RICHMOND, Va. — The General Assembly is in session and a handful of bills have been proposed relating to animals and expanding animal cruelty laws in Virginia.
One causing a lot of attention would establish what the bill deems an "Animal Cruelty Conviction List."
The passing of Senate Bill 337 would require names of people convicted of certain felony animal cruelty offenses on or after July 1, 2020, to be added to an online database, much like the current state sex offender registry.
Both would be managed by Virginia State Police.
The bill was proposed by Sen. Richard Stuart, a Republican representing Senate District 28.
Huck Nawaz, executive director at the Rockingham/Harrisonburg SPCA, said this list will only be useful if felony offenders are being prosecuted accordingly.
"That just goes back to local law enforcement efforts to support the better treatment of animals in our community and investigating those matters appropriately and passing them through the justice system to the prosecutor appropriately as well," Nawaz said.
The bill requires those convicted of any such offense to pay a fee of $50 per conviction to fund the maintenance of the list.
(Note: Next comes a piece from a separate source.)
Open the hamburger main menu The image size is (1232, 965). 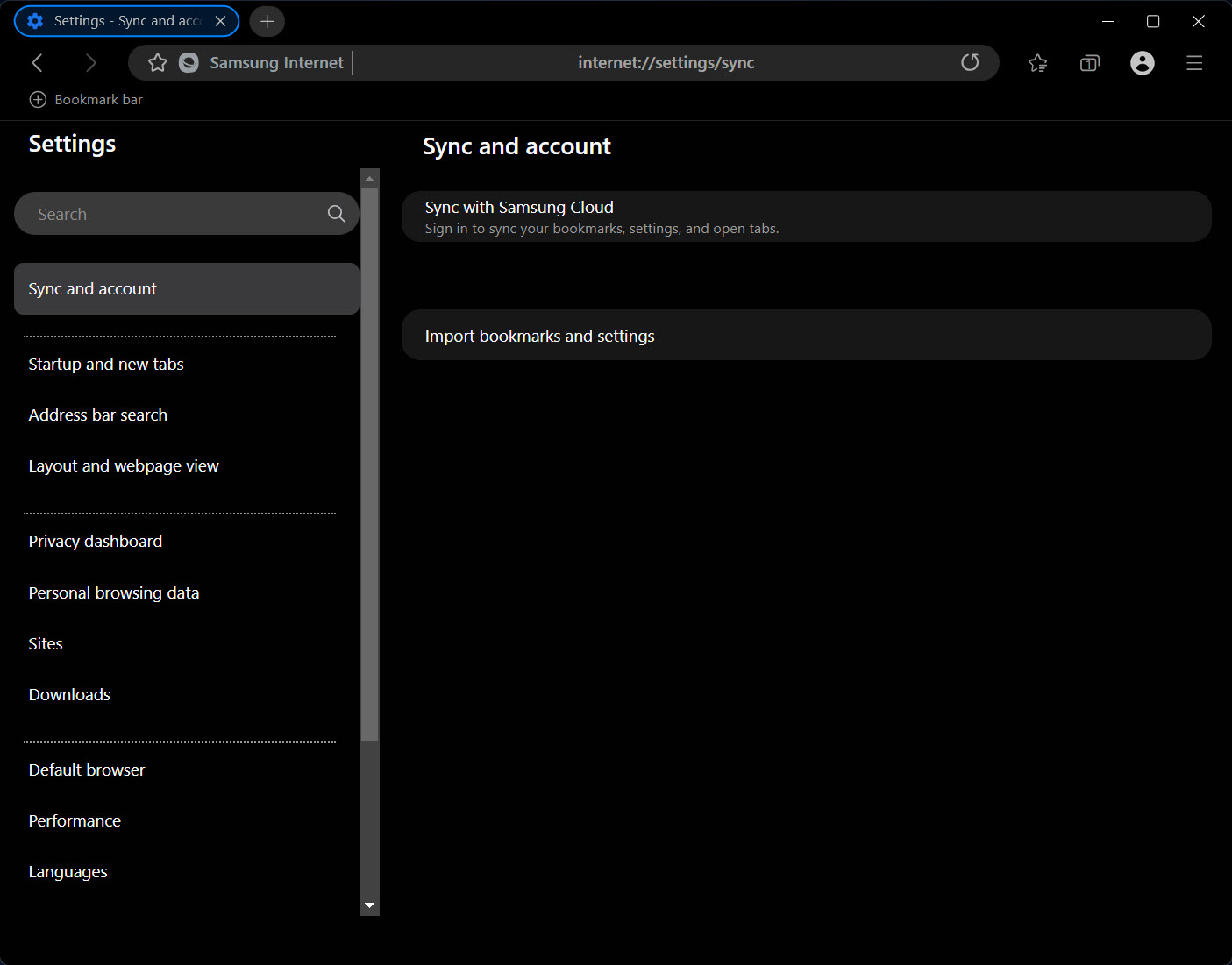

It would also require State Police to remove a person from the list after 15 years if there is no additional felony conviction of a relevant animal cruelty offense against them.
Other bills related to pets that are under consideration in the 2020 General Assembly session are:
- SB 272, which would establish limits on animal tethering for severe weather and require longer tethers.
- SB 304, which would require animal shelters to report their euthanasia rates and would bar any shelter with a euthanasia rate of greater than 50 percent from possessing euthanasia drugs.
- HB 27, which would expand Virginia's animal cruelty law (already expanded last year with "Tommie's Law") to make animal cruelty a Class 6 felony if the act results in serious bodily injury or euthanasia of an animal.
- SB 303, which would prohibit any dealer or commercial dog breeder from importing for sale or offering for sale any dog bred by a person who has been cited for violating the federal Animal Welfare Act.
- SB 337, which would establish an Animal Cruelty Conviction List, essentially creating a list maintained by Virginia State Police similar to the sex offender registry but for people convicted of felony animal cruelty charges.